Sumário: I – No contrato de seguro do ramo vida associado a um crédito à habitação, em regra, é a seguradora quem exclusivamente estabelece as cláusulas a que o contrato de seguro há-de obedecer, vertendo-as na respetiva apólice, à qual os segurados se subordinarão, caso queiram aderir à sua subscrição, e daí que o mesmo seja, tipicamente, um contrato de adesão que, enquanto tal, está sujeito ao regime previsto no DL n.º 446/85, de 25-10.
II – A etiologia fundamental da figura das cláusulas contratuais gerais decorre da constatação de que, sem a preservação de um mínimo de igualdade, não é possível falar em liberdade das partes na conformação da vontade negocial. A consagração do princípio geral da boa fé – com um alcance muito mais vasto do que os limites clássicos ao princípio da liberdade contratual impostos pelas tradicionais normas protetoras ou pela consagração de proibições relativas – visa repor a igualdade nas relações jurídico-negociais, face a uma desigualdade que axiomaticamente se pressupõe.
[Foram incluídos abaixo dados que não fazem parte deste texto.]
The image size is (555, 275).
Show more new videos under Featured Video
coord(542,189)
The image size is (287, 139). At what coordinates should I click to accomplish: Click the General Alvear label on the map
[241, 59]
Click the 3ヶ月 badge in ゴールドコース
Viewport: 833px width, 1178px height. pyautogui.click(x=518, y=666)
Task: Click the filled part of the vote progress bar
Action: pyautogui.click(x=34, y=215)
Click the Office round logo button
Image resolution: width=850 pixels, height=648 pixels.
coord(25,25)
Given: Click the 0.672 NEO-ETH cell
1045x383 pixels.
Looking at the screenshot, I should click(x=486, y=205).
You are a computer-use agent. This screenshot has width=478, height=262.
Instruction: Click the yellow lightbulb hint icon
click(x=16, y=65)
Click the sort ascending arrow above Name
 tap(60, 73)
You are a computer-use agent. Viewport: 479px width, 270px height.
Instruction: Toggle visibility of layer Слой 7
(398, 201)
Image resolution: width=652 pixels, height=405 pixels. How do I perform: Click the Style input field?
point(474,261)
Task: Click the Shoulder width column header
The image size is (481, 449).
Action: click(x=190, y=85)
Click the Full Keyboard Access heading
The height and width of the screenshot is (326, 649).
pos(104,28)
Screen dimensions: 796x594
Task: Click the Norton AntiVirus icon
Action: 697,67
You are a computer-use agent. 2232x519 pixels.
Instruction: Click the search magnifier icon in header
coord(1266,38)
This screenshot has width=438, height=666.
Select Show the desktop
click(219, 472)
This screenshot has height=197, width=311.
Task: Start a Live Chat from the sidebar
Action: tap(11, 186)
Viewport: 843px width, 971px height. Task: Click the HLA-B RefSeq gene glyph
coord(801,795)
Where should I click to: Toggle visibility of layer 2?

III – Serão abusivas, à luz dos critérios enunciados no art. 16.º do Regime Jurídico das Cláusulas Contratuais Gerais (RJCCG), por opostas à boa fé e como tal proibidas: (i) as cláusulas que ofendam a confiança legítima provocada pelos fatores enunciados na lei (o sentido global das cláusulas, o processo de formação do contrato singular e o teor deste); e (ii) as cláusulas que, sem justificação legítima, contrariem, dificultem ou impeçam os objetivos prosseguidos pelas partes com o contrato.
IV – Para decidir da conformidade à boa fé, mister se torna fazer um juízo comparativo entre a ordenação levada a cabo pelas cláusulas contratuais gerais e a que resultaria de uma equilibrada ponderação de interesses.
V – Para aferir da natureza abusiva de uma cláusula no domínio do contrato de seguro, deve ponderar-se a finalidade do contrato e quando, em resultado de cláusulas de exclusão ou limitativas, a cobertura fique aquém daquela que o tomador podia de boa fé contar, tendo em consideração o objeto e a finalidade do contrato, devem tais cláusulas ser consideradas nulas.
VI – Uma cláusula constante das condições especiais de uma apólice de seguro, como a que está em causa nos autos, na qual se explicita o que deve entender-se por invalidez total e permanente e se definem as condições cumulativas de que depende a indemnização contratada, reconduzindo a mencionada invalidez ao estado daquele que, por força de doença ou acidente, fique total e irreversivelmente incapacitado de exercer a sua profissão ou atividade compatível com as suas habilitações, conhecimentos e experiência, e que, em consequência desse estado, tenha uma perda da capacidade de ganho de, pelo menos, 2/3, deixando, como tal, de poder auferir rendimentos que lhe permitam pagar a dívida, não contraria a boa fé e o princípio da confiança, nem confere à seguradora uma vantagem injustificada e desproporcionada.
VII – Limitando-se tal cláusula a clarificar o conceito de invalidez total e permanente – ou, dito de outro modo, a clarificar o risco coberto pelo seguro (sendo que era com essa cobertura que os segurados, tendo em conta a finalidade do contrato, podiam razoavelmente contar) – não se verifica qualquer redução, desproporcionada ou drástica, do risco coberto pelo seguro que favoreça injustificadamente a seguradora em detrimento dos aderentes, não podendo essa estipulação, como tal, ser considerada abusiva nos termos dos arts. 15.º e 16.º do RJCCG.
VIII – Ainda que assim não fosse, a pretensão dos recorrentes sempre estaria votada ao insucesso, porquanto, mesmo que se declarasse a nulidade da cláusula em questão, a solução passaria por determinar, por via interpretativa, qual o conteúdo e sentido da expressão “invalidez total e permanente” coberta pelo contrato de seguro, a qual não poderia deixar de ser entendida por um declaratário normal, colocado na posição dos recorrentes, senão como uma situação em que a pessoa afetada se encontrasse num estado que a deixasse total e irremediavelmente incapaz de exercer uma atividade laboral, em termos de lhe ser inviável obter meios de subsistência.